#### INSTRUCTIONS FOR THE TASK
Only the lines below between the ones containing "Screen dimensions: 783x294" and "Given: Click Edit Clan Tag", inclusive, are to be reproduced, each exactly as it stands.

Extracted records:
══════════════════════════════

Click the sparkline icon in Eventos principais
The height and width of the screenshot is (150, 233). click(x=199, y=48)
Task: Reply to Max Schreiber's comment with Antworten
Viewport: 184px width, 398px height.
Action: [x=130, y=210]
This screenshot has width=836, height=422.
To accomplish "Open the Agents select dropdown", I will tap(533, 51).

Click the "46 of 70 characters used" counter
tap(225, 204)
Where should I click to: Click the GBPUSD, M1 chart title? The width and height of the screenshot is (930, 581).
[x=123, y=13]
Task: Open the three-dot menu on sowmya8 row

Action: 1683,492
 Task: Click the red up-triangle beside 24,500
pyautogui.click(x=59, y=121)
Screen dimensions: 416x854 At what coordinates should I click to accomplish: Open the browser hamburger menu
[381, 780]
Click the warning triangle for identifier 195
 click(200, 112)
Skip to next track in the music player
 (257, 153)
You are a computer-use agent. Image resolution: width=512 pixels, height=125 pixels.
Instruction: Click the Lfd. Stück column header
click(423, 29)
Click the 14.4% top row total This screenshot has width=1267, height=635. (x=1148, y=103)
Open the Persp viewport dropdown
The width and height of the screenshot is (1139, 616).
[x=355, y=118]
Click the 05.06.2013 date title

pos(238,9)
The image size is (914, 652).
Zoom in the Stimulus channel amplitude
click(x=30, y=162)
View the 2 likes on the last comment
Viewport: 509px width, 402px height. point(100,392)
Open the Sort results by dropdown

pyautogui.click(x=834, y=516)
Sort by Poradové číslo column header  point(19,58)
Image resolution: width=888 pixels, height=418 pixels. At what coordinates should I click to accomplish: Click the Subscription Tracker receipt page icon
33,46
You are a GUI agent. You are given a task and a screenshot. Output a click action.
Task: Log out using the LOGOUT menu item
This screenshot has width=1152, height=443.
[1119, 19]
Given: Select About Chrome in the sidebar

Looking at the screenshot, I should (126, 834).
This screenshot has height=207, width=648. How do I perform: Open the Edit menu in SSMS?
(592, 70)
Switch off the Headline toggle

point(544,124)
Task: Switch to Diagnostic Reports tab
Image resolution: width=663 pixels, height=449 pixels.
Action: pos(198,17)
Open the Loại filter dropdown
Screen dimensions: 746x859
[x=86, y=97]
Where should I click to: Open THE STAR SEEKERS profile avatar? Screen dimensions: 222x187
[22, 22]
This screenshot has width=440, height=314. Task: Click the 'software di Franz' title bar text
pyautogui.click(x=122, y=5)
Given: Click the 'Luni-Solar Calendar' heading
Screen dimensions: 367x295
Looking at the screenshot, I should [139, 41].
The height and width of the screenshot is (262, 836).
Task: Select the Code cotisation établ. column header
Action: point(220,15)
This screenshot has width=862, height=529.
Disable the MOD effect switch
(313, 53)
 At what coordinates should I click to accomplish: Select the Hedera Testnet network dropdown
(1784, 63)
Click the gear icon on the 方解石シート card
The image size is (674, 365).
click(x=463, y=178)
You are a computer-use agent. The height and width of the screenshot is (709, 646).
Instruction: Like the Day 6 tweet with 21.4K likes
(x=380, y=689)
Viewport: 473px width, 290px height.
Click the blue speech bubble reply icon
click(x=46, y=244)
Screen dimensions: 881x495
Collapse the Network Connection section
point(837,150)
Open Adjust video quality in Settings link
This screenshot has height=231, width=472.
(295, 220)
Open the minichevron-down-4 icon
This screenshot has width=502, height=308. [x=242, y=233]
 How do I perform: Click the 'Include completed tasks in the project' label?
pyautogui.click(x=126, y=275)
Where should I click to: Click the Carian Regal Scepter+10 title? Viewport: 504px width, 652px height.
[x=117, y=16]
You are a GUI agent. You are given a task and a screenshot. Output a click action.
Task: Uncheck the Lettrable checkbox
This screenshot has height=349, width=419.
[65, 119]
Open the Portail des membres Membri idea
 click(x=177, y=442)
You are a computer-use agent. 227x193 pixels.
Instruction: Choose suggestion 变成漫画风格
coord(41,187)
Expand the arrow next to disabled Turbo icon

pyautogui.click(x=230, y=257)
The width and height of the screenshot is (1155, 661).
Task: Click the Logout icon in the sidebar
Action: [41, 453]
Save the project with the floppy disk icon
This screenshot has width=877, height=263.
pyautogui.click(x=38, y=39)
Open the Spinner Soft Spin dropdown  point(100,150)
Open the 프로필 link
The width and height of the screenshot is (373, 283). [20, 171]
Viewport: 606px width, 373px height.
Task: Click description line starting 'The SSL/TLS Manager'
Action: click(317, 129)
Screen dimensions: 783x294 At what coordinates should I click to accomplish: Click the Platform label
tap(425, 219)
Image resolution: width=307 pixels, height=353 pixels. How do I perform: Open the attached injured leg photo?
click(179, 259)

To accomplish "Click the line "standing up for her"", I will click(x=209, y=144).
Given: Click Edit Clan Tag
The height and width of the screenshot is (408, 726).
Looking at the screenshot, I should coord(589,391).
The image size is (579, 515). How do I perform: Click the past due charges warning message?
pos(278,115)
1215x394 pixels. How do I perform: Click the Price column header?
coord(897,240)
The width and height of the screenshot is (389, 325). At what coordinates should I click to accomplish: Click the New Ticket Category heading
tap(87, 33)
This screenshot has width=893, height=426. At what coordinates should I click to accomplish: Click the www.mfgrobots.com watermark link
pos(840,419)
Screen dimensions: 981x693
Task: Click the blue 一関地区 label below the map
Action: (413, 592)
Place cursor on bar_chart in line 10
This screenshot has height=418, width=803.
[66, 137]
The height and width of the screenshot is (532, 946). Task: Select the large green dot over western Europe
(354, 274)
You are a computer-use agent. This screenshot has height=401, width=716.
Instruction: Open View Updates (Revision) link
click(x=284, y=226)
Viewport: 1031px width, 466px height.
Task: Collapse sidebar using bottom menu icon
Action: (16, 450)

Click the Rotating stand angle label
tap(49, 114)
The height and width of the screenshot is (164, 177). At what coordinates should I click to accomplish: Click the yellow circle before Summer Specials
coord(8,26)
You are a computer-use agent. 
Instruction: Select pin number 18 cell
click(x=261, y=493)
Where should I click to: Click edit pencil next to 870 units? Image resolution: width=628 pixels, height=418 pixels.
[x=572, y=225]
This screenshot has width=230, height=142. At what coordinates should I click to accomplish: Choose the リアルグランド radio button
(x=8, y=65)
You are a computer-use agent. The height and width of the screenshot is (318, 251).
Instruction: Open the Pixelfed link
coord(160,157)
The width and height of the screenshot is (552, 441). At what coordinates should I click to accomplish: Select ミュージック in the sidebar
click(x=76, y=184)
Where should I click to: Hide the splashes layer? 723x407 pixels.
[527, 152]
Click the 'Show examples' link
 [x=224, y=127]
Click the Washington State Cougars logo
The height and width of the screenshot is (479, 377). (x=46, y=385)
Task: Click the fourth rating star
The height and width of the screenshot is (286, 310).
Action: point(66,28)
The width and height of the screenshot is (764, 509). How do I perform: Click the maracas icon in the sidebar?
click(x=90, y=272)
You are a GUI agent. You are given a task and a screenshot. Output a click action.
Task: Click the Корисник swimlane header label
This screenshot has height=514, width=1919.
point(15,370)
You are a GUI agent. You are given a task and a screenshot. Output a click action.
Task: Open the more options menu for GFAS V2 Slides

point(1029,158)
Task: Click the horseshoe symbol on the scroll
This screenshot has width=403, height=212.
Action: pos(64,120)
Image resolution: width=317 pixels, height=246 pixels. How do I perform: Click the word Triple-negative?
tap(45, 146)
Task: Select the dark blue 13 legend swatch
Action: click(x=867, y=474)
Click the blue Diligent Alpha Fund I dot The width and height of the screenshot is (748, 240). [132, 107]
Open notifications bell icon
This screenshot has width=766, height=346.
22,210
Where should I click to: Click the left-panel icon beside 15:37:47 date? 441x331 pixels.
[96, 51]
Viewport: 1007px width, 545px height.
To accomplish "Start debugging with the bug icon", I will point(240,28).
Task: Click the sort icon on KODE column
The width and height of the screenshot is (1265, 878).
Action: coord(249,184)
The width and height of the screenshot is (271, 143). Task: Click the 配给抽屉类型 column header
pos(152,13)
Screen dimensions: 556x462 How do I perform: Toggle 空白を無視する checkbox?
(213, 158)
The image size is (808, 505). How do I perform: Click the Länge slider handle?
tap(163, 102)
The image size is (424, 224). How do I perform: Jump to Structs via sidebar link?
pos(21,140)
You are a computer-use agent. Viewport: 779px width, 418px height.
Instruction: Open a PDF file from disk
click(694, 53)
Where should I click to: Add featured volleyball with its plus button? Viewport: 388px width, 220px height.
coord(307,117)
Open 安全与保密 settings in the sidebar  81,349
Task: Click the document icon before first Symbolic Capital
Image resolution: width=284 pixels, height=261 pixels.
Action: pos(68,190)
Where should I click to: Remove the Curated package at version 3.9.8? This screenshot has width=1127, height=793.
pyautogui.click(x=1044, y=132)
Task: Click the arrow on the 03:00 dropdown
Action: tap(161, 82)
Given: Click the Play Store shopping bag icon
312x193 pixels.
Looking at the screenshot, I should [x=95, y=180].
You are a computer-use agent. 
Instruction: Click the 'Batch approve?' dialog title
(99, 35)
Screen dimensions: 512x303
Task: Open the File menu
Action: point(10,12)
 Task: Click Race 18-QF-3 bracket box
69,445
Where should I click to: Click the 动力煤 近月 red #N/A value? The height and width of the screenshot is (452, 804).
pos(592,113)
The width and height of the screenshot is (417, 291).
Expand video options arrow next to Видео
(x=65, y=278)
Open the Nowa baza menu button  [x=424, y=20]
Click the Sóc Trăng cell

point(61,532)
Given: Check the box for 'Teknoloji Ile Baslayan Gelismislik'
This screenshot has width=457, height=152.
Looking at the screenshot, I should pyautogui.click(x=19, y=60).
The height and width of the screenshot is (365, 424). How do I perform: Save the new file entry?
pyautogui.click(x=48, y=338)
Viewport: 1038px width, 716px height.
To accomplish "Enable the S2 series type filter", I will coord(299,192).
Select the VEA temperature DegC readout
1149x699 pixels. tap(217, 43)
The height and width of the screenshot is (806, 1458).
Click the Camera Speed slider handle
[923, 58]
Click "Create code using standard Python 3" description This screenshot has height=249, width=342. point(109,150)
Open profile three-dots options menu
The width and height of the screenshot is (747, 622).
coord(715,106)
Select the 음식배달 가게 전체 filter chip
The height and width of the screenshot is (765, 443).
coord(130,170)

══════════════════════════════

#### RESPONSE
Screen dimensions: 783x294 At what coordinates should I click to accomplish: Click the Platform label
tap(425, 219)
Image resolution: width=307 pixels, height=353 pixels. How do I perform: Open the attached injured leg photo?
click(179, 259)

To accomplish "Click the line "standing up for her"", I will click(x=209, y=144).
Given: Click Edit Clan Tag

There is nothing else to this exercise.